Identification and characterization of multiple isoforms of a murine and human tumor suppressor, patched, having distinct first exons.

Mutations in mouse and human patched (PTCH) genes are associated with birth defects and cancer. PTCH, a 12-pass transmembrane protein, is a receptor for Sonic hedgehog (Shh) signaling proteins. Shh proteins activate transcription of target genes, including PTCH, via GLI transcription factors. Here we identified seven and five isoforms of human and mouse PTCH mRNA, respectively, which are generated by the complex alternative use of five exons as the first exon (exons 1a to 1e in the 5'-to-3' order).
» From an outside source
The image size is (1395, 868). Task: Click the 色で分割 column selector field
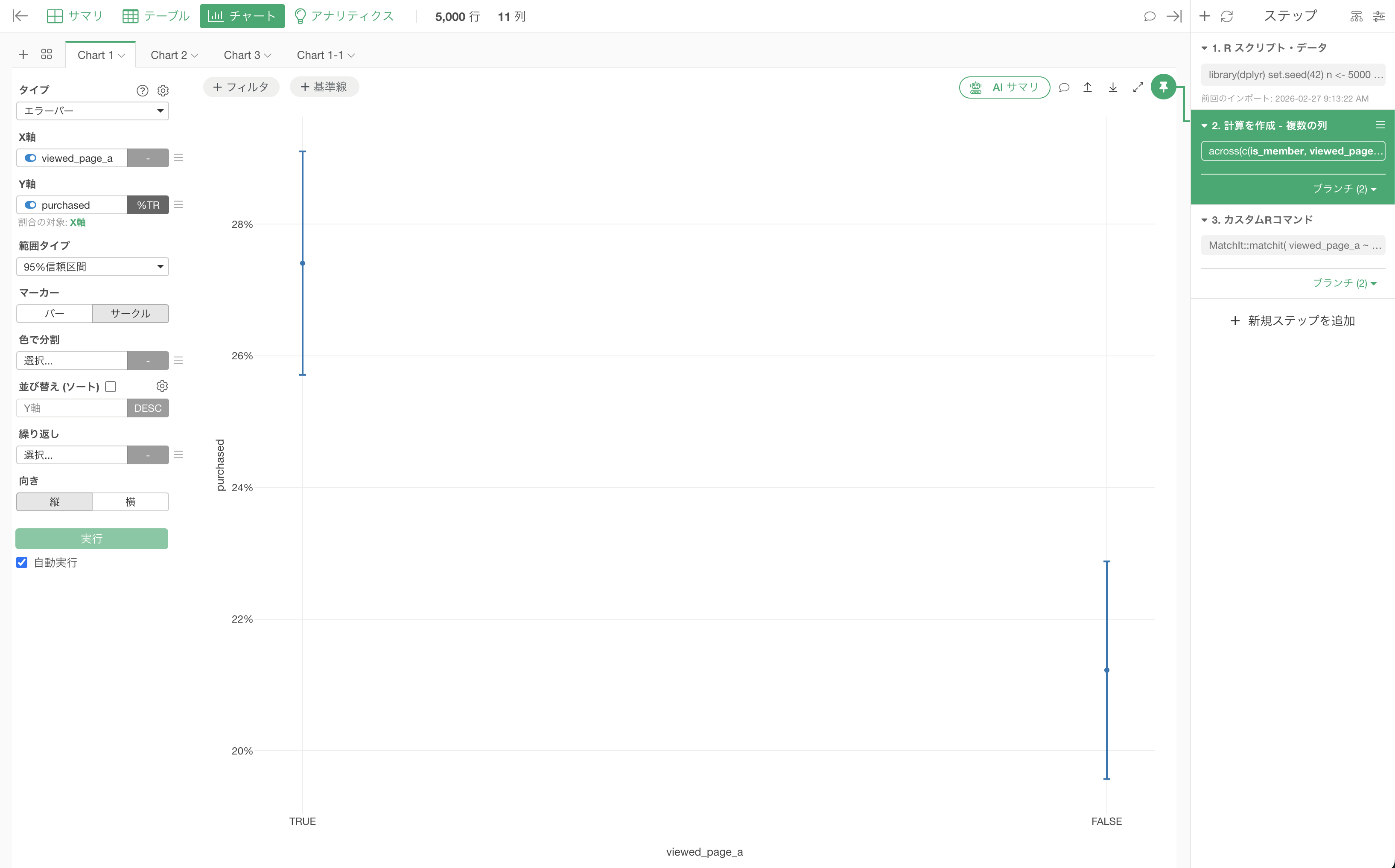click(72, 361)
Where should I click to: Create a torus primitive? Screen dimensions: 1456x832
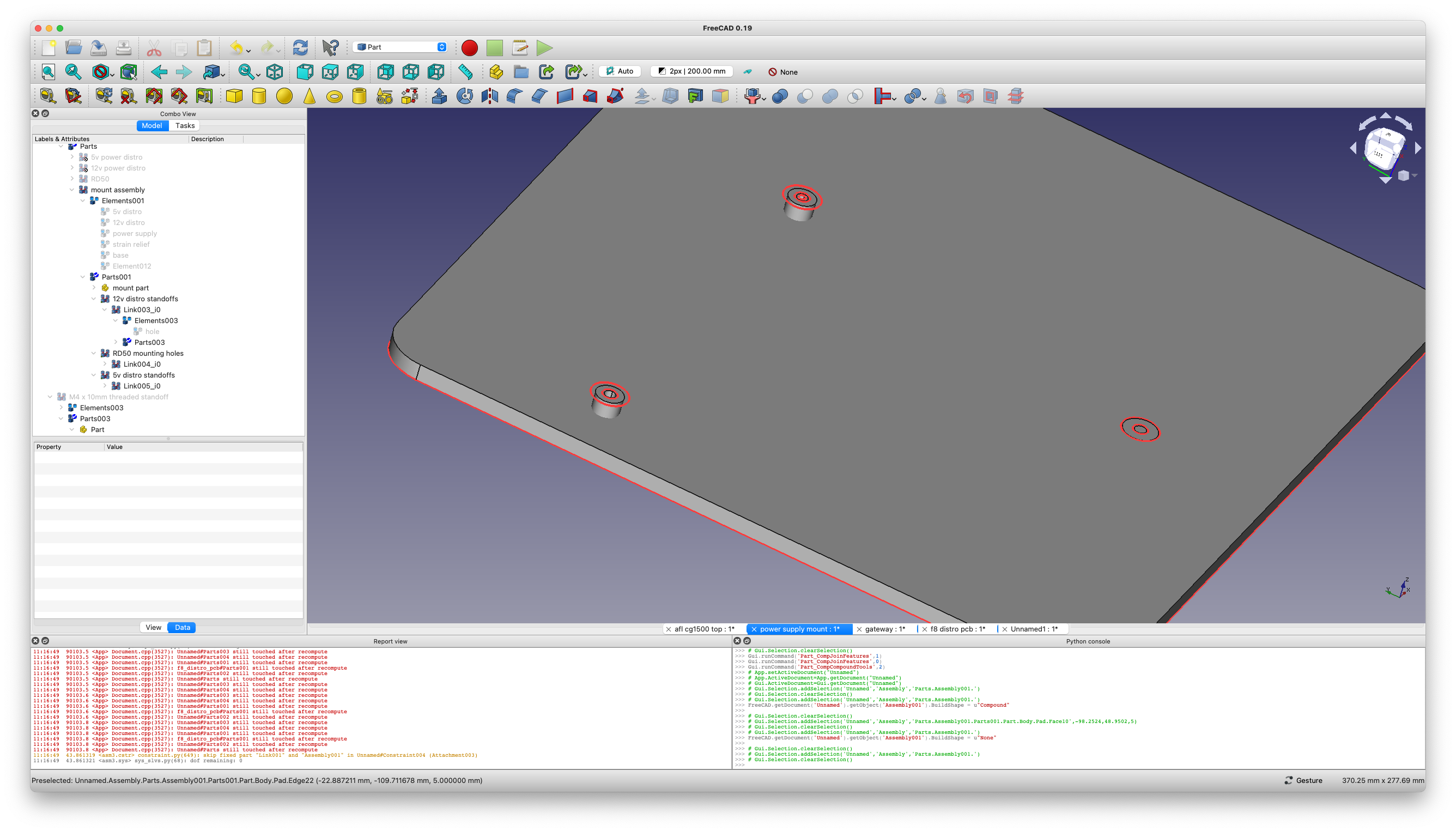point(334,96)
Although expression profiles of these isoforms were highly variable among human tissues, three of them, PTCHa, PTCHb, and PTCHd, were predominantly expressed in most tissues, PTCHd being most ubiquitous. In contrast, PTCHb was always predominant and reached a maximum at E10.5 during mouse development. These three mRNA isoforms encode three PTCH proteins with distinct N-termini, PTCH(L), PTCH(M), and PTCH(S). The expression of these three isoforms was regulated by GLI transcription factors, and at least two functional GLI-binding sequences were identified, one in exon 1a and the other between exon 1a and exon 1b. PTCH(L) and PTCH(M) were equally active in terms of suppressing GLI-mediated transcription and inducing apoptosis. PTCH(S) protein (encoded by PTCHd), lacking the first transmembrane domain, was more unstable than the other two, resulting in a reduced activity. This study may shed light on the mechanism whereby a single PTCH gene plays a role in both tumor cell growth and embryonic development.